With more serious cases, Gallwey had his clients saying a mantra - swing, hit, bounce... swing, hit, bounce... and so on. After the game the two selves are allowed to work it out between themselves, but often by the mere knowledge that it is being observed the second self will make the adjustments to stance or swing that are needed to improve the game.

So in most cases, Gallwey's approach is to give the first, the conscious, self the task of carefully monitoring a few parts of your game. Not in too much detail - just at the level of "racket low" or "racket high" in the shot, or "lands short" versus "lands long" after a rail. Enough monitoring to keep the first self from giving instructions on the next shot, and possibly enough to be useful if all shots reap the comment of "racket low".

The ballet called squash

When I'm playing well, I see squash as a dance, with ritual movements and a definite style, and my movements and strokes are conducting the piece. But when I'm up against a stronger player, it doesn't take much chasing for me to see squash as a gladatorial combat, as I get beaten to an aching mess of passed drives and missed drops.

So I sometimes see my task, up against this stronger player, to keep up my pretence of dance, because I'm sure I play better in my dance mode - I see where the ball is going better, I make my move to the ball more cleanly and I have more time to judge and make my shot.

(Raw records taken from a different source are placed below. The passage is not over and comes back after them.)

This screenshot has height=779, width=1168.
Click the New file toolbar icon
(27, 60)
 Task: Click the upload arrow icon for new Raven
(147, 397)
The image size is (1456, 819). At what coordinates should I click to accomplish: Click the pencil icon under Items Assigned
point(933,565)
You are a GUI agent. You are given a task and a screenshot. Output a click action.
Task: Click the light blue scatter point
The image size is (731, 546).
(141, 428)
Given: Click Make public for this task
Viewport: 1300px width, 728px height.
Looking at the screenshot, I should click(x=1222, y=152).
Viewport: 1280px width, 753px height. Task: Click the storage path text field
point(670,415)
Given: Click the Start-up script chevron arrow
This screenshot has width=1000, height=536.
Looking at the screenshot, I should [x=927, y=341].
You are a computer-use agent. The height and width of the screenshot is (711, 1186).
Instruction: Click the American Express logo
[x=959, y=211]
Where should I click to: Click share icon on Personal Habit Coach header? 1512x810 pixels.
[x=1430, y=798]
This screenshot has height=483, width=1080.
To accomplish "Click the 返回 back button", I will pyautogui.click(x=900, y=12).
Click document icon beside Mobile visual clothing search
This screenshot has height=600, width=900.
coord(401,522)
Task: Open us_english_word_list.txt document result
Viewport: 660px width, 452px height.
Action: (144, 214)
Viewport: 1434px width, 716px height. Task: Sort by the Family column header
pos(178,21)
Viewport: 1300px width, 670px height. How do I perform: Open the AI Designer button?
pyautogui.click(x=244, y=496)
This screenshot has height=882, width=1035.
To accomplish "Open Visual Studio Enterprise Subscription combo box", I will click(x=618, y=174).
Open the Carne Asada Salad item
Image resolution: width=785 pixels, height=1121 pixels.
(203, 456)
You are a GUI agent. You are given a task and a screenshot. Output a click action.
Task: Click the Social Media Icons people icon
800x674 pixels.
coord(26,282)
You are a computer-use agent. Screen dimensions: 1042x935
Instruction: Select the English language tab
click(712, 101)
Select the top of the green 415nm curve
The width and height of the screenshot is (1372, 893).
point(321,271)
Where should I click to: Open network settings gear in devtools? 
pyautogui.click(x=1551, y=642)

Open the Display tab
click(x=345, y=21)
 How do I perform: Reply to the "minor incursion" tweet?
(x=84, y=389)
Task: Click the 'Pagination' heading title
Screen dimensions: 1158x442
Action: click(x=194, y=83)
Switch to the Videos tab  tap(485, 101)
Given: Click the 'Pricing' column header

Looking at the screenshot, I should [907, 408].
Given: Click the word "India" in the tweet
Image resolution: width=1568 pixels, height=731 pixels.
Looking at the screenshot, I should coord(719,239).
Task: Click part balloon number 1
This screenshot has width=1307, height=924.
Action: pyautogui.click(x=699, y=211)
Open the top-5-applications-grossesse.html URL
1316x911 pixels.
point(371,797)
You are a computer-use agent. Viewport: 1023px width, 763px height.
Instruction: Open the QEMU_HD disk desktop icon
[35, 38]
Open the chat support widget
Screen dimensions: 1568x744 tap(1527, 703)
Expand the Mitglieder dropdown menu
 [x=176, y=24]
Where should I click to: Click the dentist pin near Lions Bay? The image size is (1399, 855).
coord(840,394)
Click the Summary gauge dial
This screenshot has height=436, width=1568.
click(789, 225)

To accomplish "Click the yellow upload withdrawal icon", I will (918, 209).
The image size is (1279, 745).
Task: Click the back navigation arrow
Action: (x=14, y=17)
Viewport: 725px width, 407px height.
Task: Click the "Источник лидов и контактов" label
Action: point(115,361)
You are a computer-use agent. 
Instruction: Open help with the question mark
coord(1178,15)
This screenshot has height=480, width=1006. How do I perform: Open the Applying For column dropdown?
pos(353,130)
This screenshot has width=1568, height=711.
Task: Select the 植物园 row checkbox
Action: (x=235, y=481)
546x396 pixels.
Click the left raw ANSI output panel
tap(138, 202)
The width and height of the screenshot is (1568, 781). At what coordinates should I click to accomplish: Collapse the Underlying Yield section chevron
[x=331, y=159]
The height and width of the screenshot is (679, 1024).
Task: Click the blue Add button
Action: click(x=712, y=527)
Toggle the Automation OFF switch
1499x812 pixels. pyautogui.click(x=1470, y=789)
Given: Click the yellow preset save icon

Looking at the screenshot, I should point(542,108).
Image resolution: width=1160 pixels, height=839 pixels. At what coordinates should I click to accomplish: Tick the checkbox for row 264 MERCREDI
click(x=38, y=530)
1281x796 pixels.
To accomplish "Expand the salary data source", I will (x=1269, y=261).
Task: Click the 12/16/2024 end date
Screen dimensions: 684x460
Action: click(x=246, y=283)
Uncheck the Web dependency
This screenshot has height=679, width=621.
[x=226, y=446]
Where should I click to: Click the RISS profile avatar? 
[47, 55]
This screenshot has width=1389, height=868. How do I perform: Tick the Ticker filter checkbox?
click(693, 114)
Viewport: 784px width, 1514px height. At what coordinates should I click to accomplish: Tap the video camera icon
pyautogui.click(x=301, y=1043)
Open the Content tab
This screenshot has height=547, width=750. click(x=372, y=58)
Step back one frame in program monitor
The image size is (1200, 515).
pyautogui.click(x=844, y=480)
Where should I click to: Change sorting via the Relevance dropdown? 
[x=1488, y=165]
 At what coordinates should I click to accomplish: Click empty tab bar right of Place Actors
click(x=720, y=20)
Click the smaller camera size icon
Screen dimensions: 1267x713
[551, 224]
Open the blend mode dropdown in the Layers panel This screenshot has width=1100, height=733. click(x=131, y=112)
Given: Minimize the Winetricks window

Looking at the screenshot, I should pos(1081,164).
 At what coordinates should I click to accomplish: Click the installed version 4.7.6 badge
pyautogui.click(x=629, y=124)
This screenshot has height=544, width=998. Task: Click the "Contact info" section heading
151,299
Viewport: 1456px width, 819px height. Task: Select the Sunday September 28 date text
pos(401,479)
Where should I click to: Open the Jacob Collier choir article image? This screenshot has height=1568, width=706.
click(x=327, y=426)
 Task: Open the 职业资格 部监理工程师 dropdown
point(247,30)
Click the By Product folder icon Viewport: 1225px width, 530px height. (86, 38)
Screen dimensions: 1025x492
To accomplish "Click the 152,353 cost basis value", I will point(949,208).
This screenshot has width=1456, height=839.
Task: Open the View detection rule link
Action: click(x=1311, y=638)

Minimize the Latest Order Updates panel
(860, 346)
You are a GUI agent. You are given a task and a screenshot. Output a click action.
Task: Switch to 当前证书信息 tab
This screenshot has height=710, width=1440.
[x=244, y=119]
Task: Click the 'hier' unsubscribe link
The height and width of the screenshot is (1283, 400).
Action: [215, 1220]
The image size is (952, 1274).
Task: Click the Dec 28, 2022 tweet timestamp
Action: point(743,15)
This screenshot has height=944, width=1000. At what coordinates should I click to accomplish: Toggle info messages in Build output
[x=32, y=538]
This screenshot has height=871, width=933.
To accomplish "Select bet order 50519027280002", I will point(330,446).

Work out your own metaphors for play, and see if this idea of dance can help you when you are trying to refine your shot and movement style.

What you can do to improve

Let's split the skill we are chasing into talent, application, fitness and practice. By talent I mean all the innate stuff you have - your reaction speed, your build and coordination, although of course each of these can be improved a little. Application means concentration, remembering your movements for that new shot, and all the strategy stuff. Fitness and practice speak for themselves.

Being a lazy squash player, I devote most of my endeavours to improving my application - I work hard to remember how each little variation of serve or shot, of positioning and of placement, turn out for me, and I try to make little adjustments to my movement every time I play. I do this best when playing a challenging game with someone at my level. The application drops off fast as I tire, and is rarely there when I'm not challenged. I do practice from time to time, but 15 minutes as about as much as I can squeeze out of myself.

You may have other priorities. You may be into you fitness, or you may like to get on court early and refine your rail shots or your boasts. But however fit you may be, and however practised you may be with your rails and drops, there is still all that head space available during your play that you can use at first to monitor your play and your decisions, and later to think further ahead use trickier tactics to outwit your opponent.

So my message is to learn how to apply your mind more sharply to your squash in the first game or two in every friendly or match.